Shorter Jonathan Chait (Updated With Dreher)

Ken AshfordRight Wing Punditry/IdiocyLeave a Comment

Shorter Jonathan Chait:

Okay. Okay.  I was wrong about the Iraq War, and the anti-war liberals were right, just as they were right about Vietnam.  But you should listen to hawks in the future, because one of these days we’ll be right.

Seriously, this has to be one of the most embarassing mea culpas in the history of op-ed pieces.  Chait (repeatedly) says that hawks should learn the lessons of Iraq, but always in conjunction with a warning against "overlearning" them.

Chait’s thesis would be more powerful if he would explain — just once — what the "lessons of Iraq" are.  Then we can decide if they should or shouldn’t be "overlearned" (whatever that means).  Sadly, I suspect that he cannot articulate the lessons. [UPDATE: Jonathan Schwarz picks up on some Chait insanity that I missed.]

UPDATE: Conversely, Jon Dreher is as a self-described "practicing Christian and political conservative."  He writes for the National Review Online and uber-conservative blog, The Corner.  On 9/11, he "thanked God" that Bush was the President.  Yup, he’s been a full-throated supporter of President Bush and the Iraq War.

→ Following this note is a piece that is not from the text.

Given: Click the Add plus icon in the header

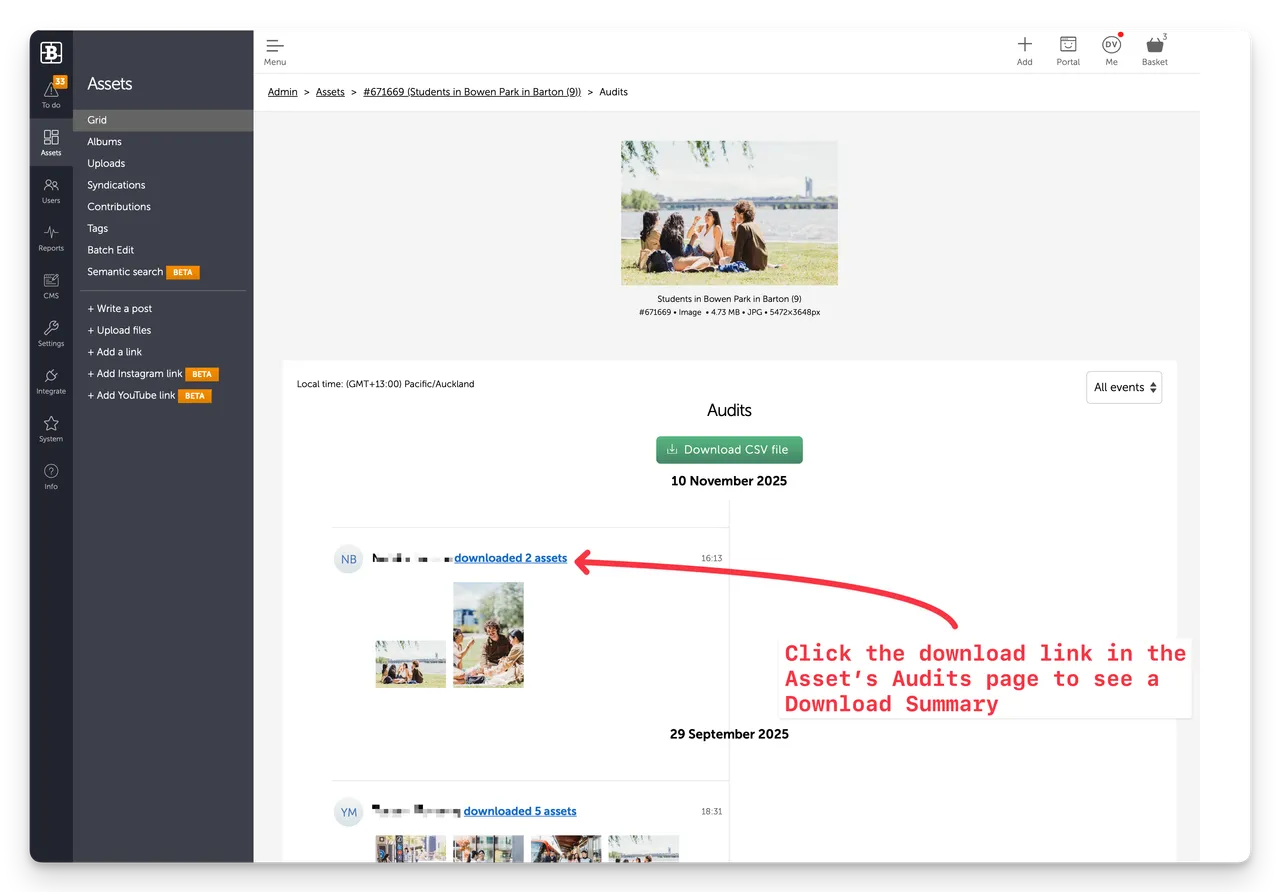Looking at the screenshot, I should [1024, 50].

This weekend, in an essay at NPR, he came to terms with his conservative bent, and saw the light:

As President Bush marched the country to war with Iraq, even some voices on the Right warned that this was a fool’s errand. I dismissed them angrily. I thought them unpatriotic.

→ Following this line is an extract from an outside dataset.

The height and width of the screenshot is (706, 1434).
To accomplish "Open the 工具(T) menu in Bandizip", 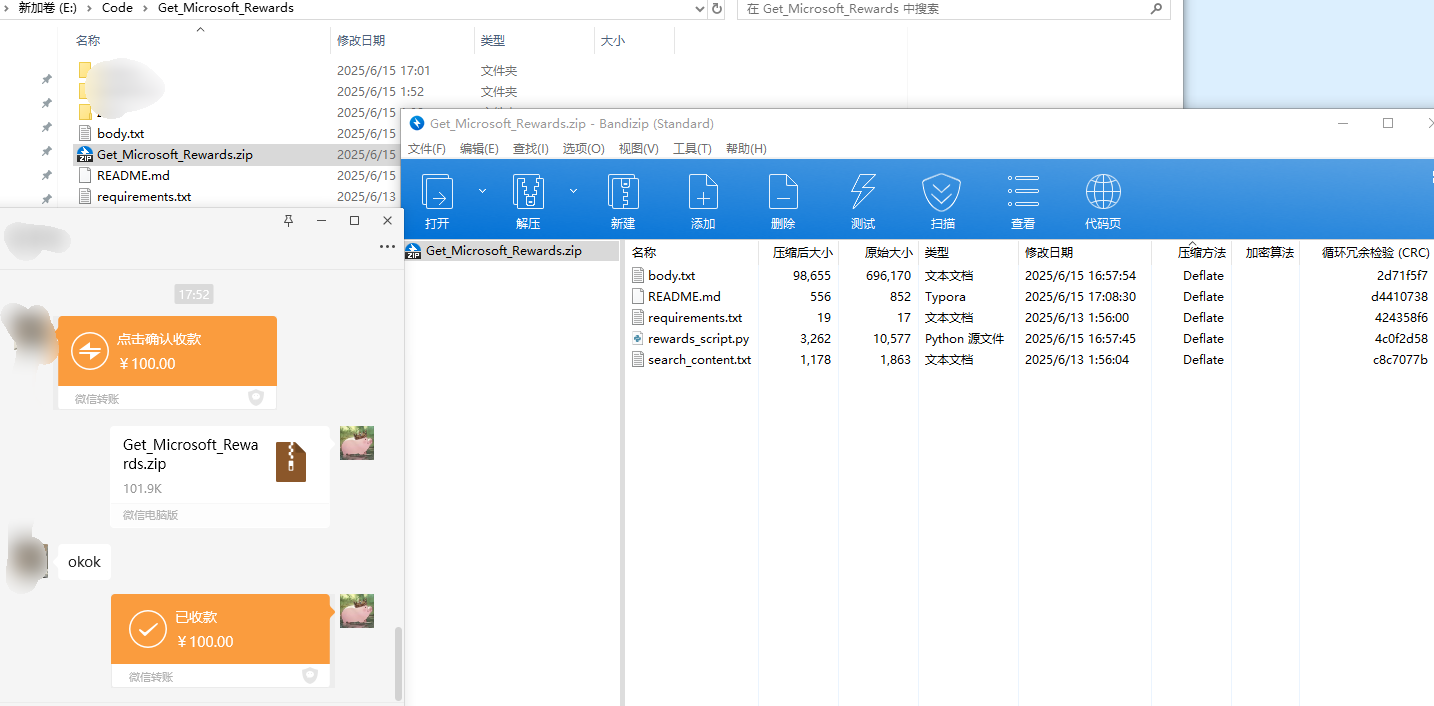I will [x=691, y=148].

But almost four years later, I see that I was the fool.

In Iraq, this Republican President for whom I voted twice has shamed our country with weakness and incompetence, and the consequences of his failure will be far, far worse than anything Carter did.

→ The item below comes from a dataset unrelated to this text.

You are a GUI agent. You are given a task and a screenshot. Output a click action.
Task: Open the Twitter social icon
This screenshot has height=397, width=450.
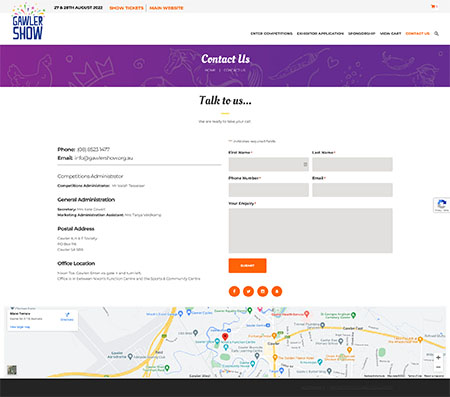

The fraud, the mendacity, the utter haplessness of our government’s conduct of the Iraq war have been shattering to me.

It wasn’t supposed to turn out like this. Not under a Republican President.

I turn 40 next month — middle aged at last — a time of discovering limits, finitude. I expected that. But what I did not expect was to see the limits of finitude of American power revealed so painfully.

I did not expect Vietnam.

As I sat in my office last night watching President Bush deliver his big speech, I seethed over the waste, the folly, the stupidity of this war.

I had a heretical thought for a conservative – that I have got to teach my kids that they must never, ever take Presidents and Generals at their word – that their government will send them to kill and die for noble-sounding rot – that they have to question authority.

On the walk to the parking garage, it hit me. Hadn’t the hippies tried to tell my generation that? Why had we scorned them so blithely?

Will my children, too small now to understand Iraq, take me seriously when I tell them one day what powerful men, whom their father once believed in, did to this country? Heavy thoughts for someone who is still a conservative despite it all. It was a long drive home.